Topological and Quantitative Relationships in Evolving Genomes

Abstract

The network properties of the circuitry (topology) of gene interactions are to be distinguished from the quantitative aspects of these interactions. The difference between homologous and analogous morphological structures is best founded on this distinction. It is proposed that gene interaction topologies change very slowly during evolution, while quantitative aspects of gene action and interaction change faster. “Islands” of extremely old sectors of gene interaction topology may have been preserved.
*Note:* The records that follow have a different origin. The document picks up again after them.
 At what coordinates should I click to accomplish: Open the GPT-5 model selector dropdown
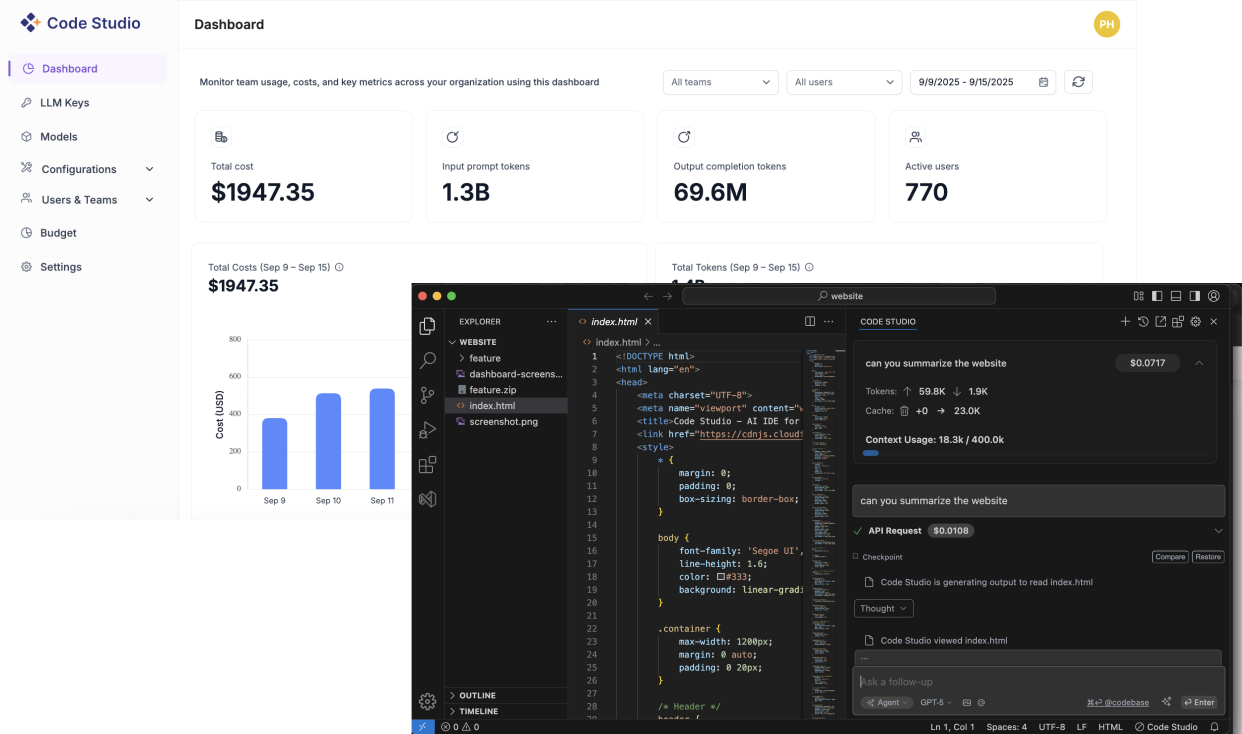933,702
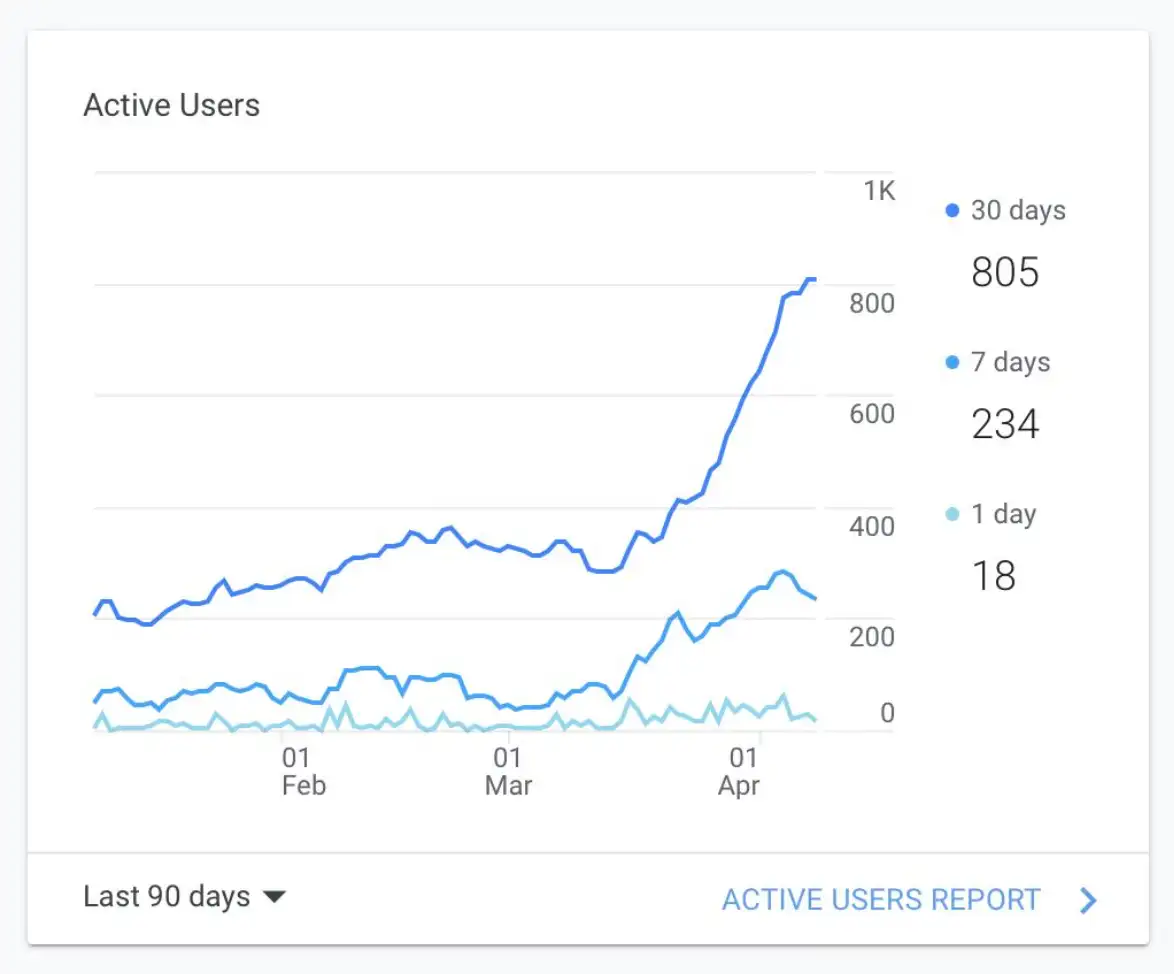Click the 7 days legend dot
Image resolution: width=1174 pixels, height=974 pixels.
point(952,362)
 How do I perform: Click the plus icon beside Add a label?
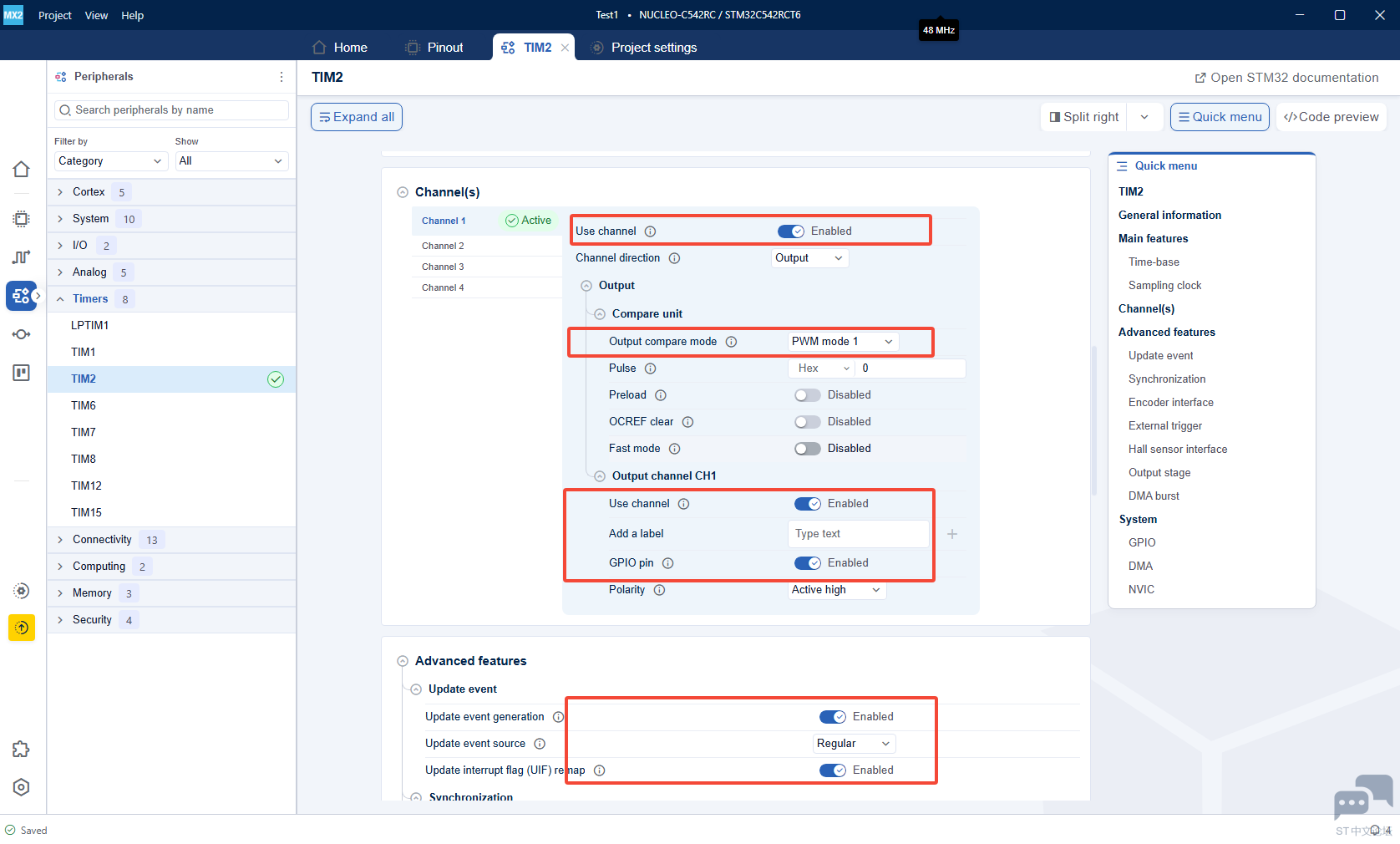click(x=952, y=534)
Cases of apparent convergent evolution of morphological features thus may contain a component of parallel evolution, which renders the independent appearance of such similar structures more plausible. Two types of gene interaction topology, a trans-spatiotemporal interaction topology and a stage-and-tissue-specific interaction topology need to be distinguished. Pathways for changes in gene interaction topology include gene duplication, heterochrony (the switch of the activity of a gene from one developmental time to another) and hetero histosis (the switch of the activity of a gene from one tissue to another). It is surmised that even higher organisms are built on the basis of a surprisingly small number of genes controlling polypeptides with significantly different functions, though in the same context the importance of the presence of a multiplicity of only slightly diverged gene duplicates is recognized. Even quantitative aspects of gene action and interaction are often conserved over rather long evolutionary periods. When quantitative relationships between gene activities change during evolution, they mostly are expected not to affect the network properties of the gene interaction system.